Anyway, years later, maybe I'll read this and see what my life was like.....

Wednesday, July 1, 2009

Michael Jackson - A Castrato?



I swear to God that if Joe Jackson could take Michael's body on the road and charge admission - he would. Seeing him in the days that surrounded Michael's death, he spoke of Michael's greatness as a performer, his lasting legacy, never at his sadness at losing a son. For Joe Jackson, laughing and joking with Jessie Jackson. or bragging to the press - it is completely an ego thing, not even a money thing, and definately not a son thing.
Watching the circus that has surrounded the death of Michael Jackson, I am reminded of my earlier theory that Michael was surgically castrated at about the age of 12. Really?
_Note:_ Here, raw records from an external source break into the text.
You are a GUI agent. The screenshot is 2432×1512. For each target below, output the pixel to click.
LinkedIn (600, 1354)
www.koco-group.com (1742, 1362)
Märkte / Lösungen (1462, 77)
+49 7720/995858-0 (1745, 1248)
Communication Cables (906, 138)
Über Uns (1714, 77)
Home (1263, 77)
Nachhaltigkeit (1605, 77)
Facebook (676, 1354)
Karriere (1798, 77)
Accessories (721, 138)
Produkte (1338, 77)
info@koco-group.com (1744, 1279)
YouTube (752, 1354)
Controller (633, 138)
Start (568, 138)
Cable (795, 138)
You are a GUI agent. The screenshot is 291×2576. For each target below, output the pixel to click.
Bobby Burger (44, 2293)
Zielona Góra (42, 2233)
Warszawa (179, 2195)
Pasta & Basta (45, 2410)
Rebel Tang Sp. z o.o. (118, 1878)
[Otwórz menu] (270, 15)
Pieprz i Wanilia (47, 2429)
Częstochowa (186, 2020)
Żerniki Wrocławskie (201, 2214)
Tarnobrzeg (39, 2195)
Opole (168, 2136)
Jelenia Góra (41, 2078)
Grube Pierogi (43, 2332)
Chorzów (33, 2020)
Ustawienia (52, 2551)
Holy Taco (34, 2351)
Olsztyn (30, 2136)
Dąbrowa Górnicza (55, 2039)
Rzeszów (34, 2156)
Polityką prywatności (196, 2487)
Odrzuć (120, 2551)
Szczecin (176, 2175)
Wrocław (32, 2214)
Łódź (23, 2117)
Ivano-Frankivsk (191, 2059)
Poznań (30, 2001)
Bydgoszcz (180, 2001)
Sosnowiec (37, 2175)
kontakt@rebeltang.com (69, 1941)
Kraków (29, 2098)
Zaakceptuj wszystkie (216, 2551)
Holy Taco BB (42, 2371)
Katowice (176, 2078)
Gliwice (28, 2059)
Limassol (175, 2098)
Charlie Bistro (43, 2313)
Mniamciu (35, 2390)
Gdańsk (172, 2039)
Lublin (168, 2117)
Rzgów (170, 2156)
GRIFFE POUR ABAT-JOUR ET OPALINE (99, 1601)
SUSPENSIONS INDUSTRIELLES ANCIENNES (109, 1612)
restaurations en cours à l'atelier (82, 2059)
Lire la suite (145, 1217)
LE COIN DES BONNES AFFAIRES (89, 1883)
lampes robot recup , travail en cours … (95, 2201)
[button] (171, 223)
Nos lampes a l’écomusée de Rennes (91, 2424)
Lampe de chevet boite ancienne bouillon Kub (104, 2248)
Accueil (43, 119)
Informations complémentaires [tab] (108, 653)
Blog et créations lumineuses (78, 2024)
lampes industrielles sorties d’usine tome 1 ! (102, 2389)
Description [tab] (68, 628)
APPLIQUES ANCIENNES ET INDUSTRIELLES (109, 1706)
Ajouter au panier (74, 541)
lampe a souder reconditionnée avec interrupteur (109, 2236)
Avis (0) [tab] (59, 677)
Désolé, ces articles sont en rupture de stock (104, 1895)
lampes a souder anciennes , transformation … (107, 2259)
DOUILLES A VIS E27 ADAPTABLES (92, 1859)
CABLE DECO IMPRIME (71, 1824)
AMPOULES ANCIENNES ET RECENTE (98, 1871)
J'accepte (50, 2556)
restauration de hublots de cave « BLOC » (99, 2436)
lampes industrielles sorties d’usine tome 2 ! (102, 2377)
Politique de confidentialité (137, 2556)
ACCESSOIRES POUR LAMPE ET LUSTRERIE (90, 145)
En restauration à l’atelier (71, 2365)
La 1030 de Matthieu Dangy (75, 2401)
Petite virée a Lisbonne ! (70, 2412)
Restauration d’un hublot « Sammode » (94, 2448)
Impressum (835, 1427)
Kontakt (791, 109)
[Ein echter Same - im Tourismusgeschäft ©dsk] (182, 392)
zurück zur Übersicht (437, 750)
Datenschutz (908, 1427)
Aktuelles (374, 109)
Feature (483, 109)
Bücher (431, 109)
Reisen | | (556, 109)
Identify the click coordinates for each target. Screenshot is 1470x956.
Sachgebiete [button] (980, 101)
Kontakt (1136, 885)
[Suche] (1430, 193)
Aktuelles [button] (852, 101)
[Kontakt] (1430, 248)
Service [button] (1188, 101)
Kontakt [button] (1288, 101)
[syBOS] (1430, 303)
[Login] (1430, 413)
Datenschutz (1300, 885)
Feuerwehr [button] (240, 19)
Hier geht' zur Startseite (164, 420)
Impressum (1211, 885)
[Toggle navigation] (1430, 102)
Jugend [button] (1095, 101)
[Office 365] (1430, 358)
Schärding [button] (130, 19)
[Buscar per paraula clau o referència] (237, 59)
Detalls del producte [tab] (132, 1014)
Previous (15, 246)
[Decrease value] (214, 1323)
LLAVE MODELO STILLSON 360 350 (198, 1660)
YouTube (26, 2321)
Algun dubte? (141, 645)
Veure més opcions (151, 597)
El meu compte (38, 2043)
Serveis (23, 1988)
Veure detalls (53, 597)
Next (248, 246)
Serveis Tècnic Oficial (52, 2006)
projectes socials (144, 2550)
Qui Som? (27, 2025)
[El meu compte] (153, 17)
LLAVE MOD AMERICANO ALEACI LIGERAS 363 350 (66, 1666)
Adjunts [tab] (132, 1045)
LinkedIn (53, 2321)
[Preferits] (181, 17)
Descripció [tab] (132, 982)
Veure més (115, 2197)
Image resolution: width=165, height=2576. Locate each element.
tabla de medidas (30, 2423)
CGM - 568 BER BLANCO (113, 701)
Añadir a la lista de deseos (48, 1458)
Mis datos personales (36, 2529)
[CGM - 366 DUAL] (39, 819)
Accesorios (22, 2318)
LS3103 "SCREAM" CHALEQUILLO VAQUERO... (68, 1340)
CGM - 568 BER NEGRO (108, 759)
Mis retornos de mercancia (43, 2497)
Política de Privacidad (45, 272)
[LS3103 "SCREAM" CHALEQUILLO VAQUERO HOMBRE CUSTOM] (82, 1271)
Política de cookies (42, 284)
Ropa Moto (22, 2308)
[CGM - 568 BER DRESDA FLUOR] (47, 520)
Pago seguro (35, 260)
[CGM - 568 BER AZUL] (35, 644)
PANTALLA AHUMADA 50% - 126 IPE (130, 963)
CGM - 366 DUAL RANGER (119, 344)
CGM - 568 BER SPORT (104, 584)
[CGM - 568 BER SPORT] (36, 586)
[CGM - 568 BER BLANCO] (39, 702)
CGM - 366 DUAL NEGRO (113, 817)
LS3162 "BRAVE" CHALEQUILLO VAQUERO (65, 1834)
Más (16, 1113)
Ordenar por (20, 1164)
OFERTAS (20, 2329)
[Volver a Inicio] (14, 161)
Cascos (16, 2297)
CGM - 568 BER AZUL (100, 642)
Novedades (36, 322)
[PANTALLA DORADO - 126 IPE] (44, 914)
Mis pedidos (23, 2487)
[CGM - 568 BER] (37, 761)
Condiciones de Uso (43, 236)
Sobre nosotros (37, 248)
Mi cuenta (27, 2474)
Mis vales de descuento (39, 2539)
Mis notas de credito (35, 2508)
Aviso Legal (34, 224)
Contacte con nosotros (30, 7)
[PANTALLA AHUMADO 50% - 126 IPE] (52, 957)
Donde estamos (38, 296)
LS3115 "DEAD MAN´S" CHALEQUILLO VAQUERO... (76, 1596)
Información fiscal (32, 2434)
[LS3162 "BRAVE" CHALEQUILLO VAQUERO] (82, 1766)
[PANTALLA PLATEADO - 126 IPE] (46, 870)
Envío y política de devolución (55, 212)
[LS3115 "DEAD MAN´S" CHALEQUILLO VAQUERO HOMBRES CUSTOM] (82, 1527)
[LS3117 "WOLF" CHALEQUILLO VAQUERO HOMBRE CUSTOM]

Think about it, it makes so much sense. Joe Jackson had finally made it big with his sons and The Jackson 5 and then he saw (maybe even heard) Michael's voice getting a harder edge... He had to hold on to his meal ticket. What could he do? This father who beat his son when he made a misstep in dancing or hit a wrong note, beat him with whatever was available, an electrical cord, a belt. So surgery was performed and prosthesis testicals were inserted. Michael was even told a convenient lie, like the doctor at removed a suspicious lump and he would be okay...
Take the theory and run with it - it makes so much sense. Michael was an androgenous man who never grew up and who's voice (both speaking and singing) never changed. Other falsetto singers have a normal speaking voice and a high singing voice - Michael kept the angelic voice of a child. Sure he could shout in a non-falsetto voice, so can a woman. He didn't speak normally.
In the days to come it will come out that he fathered no children, not in a bed, not with a turkey baster, not in a doctor's office. And why was that?
I feel looking at that poor, increidbly talented, dear Man/Boy never had a chance for a normal life. And hearing him speak with such hate about his father on Martin Bashir's Documentary last night I am brought back to my original, long held theroy that Michael was a Castrato and Joe J. was the culpret.